To avoid complications that are common in panel data, for the remainder of this lab we just use data from 2001.

Based on the previous lab, produce a table with summary statistics for oil exports (“oilexp”) and membership in structured international organisations (“strucint”).

Simple regression

Lets first look at a simple regression - i.e. one independent variable only.

stargazer(lm(strucint ~ oilexp, data = ross2001),
          type = "html")
Dependent variable:
strucint
oilexp -4.780**
(2.257)
Constant 39.240***
(0.720)
Observations 161
R2 0.027
Adjusted R2 0.021
Residual Std. Error 8.282 (df = 159)
F Statistic 4.485** (df = 1; 159)
Note: p<0.1; p<0.05; p<0.01
ggplot(ross2001, aes(x = oilexp, y = strucint)) +
  geom_point() +
  geom_smooth(method = "lm", se = TRUE) +
  geom_smooth(color = "red", se = FALSE) +
  labs(x = "Oil exports", y = "Memberships in structured IOs", title = "Oil exports and IO membership")
## Warning: Removed 33 rows containing non-finite values (stat_smooth).
## `geom_smooth()` using method = 'loess'
## Warning: Removed 33 rows containing non-finite values (stat_smooth).
## Warning in simpleLoess(y, x, w, span, degree = degree, parametric =
## parametric, : pseudoinverse used at -0.0049131
## Warning in simpleLoess(y, x, w, span, degree = degree, parametric =
## parametric, : neighborhood radius 0.025916
## Warning in simpleLoess(y, x, w, span, degree = degree, parametric =
## parametric, : reciprocal condition number 1.0517e-15
## Warning in simpleLoess(y, x, w, span, degree = degree, parametric =
## parametric, : There are other near singularities as well. 0.00044113
## Warning: Removed 33 rows containing missing values (geom_point).

This produces a scatter plot of the raw data, a blue regression line with 95% confidence interval, and a red smooth curve (ignore the many warnings, due to the awkward distribution of the data here).

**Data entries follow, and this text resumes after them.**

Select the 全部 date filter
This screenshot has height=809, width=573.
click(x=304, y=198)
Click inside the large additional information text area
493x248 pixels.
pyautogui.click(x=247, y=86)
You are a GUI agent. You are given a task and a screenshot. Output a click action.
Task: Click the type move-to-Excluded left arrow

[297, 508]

Verify that the regression table output matches how you read the regression plot.
What do you conclude about the relationship between oil exports and membership of structured international organisations?

Visual controls

Visually, we can easily run regressions for different groups, for example to compare democracies vs non-democracies.

ross2001$democracyf <- recode(ross2001$democracy, 
                              "1='Democracy'; 0='Non-democracy'; else=NA", 
                              as.factor.result = TRUE)

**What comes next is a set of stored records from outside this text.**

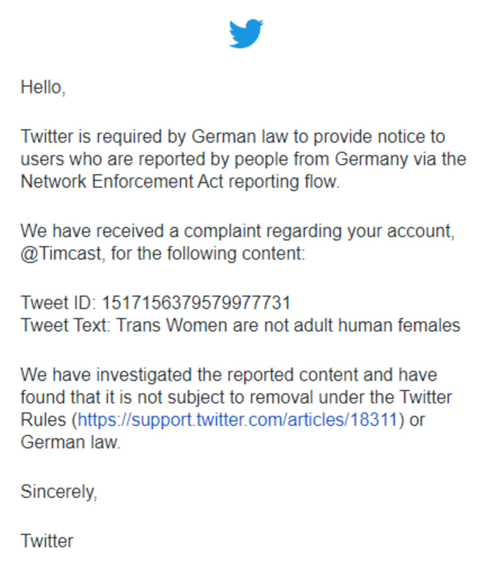Select the reported tweet's quoted text content
Image resolution: width=495 pixels, height=572 pixels.
(288, 325)
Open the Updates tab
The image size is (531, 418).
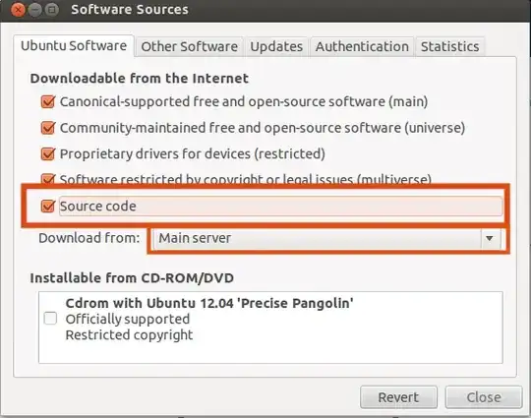pyautogui.click(x=276, y=46)
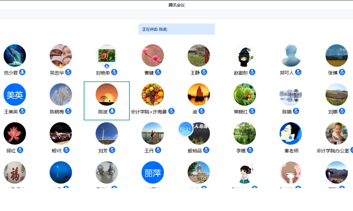Select the fruit avatar of 会计学院+许海晏

153,95
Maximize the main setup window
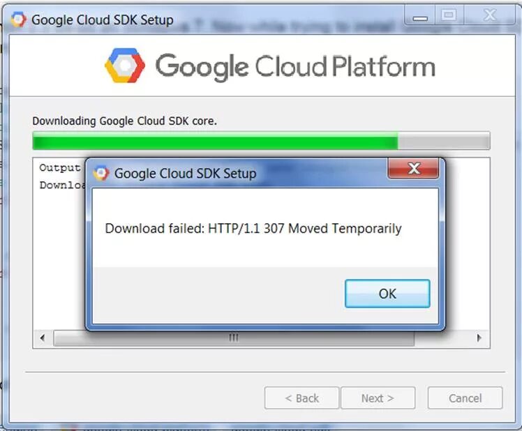Viewport: 522px width, 431px height. click(x=449, y=15)
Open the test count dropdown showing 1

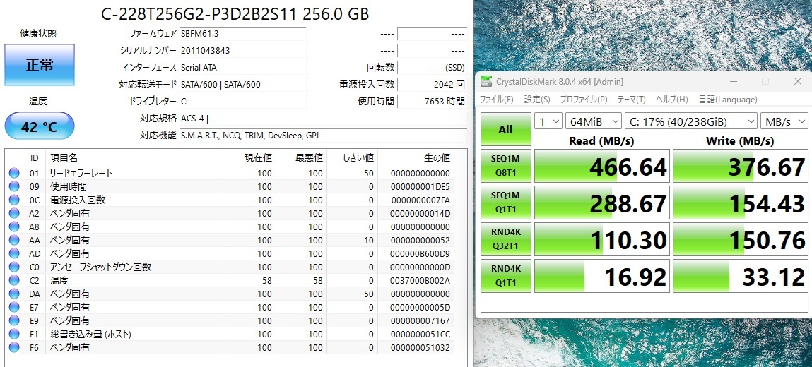[x=548, y=121]
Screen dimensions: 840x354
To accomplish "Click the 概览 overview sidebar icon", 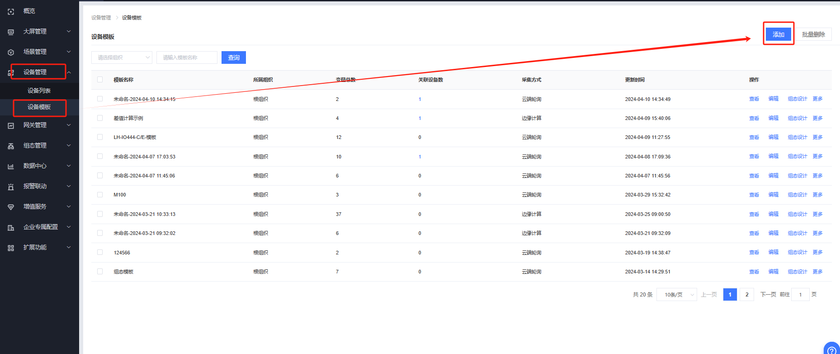I will (11, 11).
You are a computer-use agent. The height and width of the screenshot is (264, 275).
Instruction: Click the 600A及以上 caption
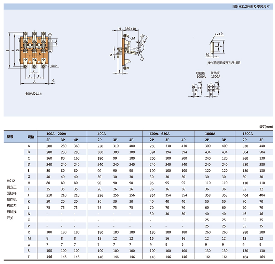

ggplot(ross2001, aes(x = oilexp, y = strucint)) +
  geom_point() +
  geom_smooth(method = "lm", se = TRUE) +
  labs(x = "Oil exports", y = "Memberships in structured IOs", title = "Oil exports and IO membership") +
  facet_grid(. ~ democracyf, )
## Warning: Removed 33 rows containing non-finite values (stat_smooth).
## Warning: Removed 33 rows containing missing values (geom_point).

ggplot(ross2001, aes(x = oilexp, y = strucint, color = democracyf)) +
  geom_point() +
  geom_smooth(method = "lm", se = TRUE) +
  labs(x = "Oil exports", y = "Memberships in structured IOs", title = "Oil exports and IO membership")
## Warning: Removed 33 rows containing non-finite values (stat_smooth).

## Warning: Removed 33 rows containing missing values (geom_point).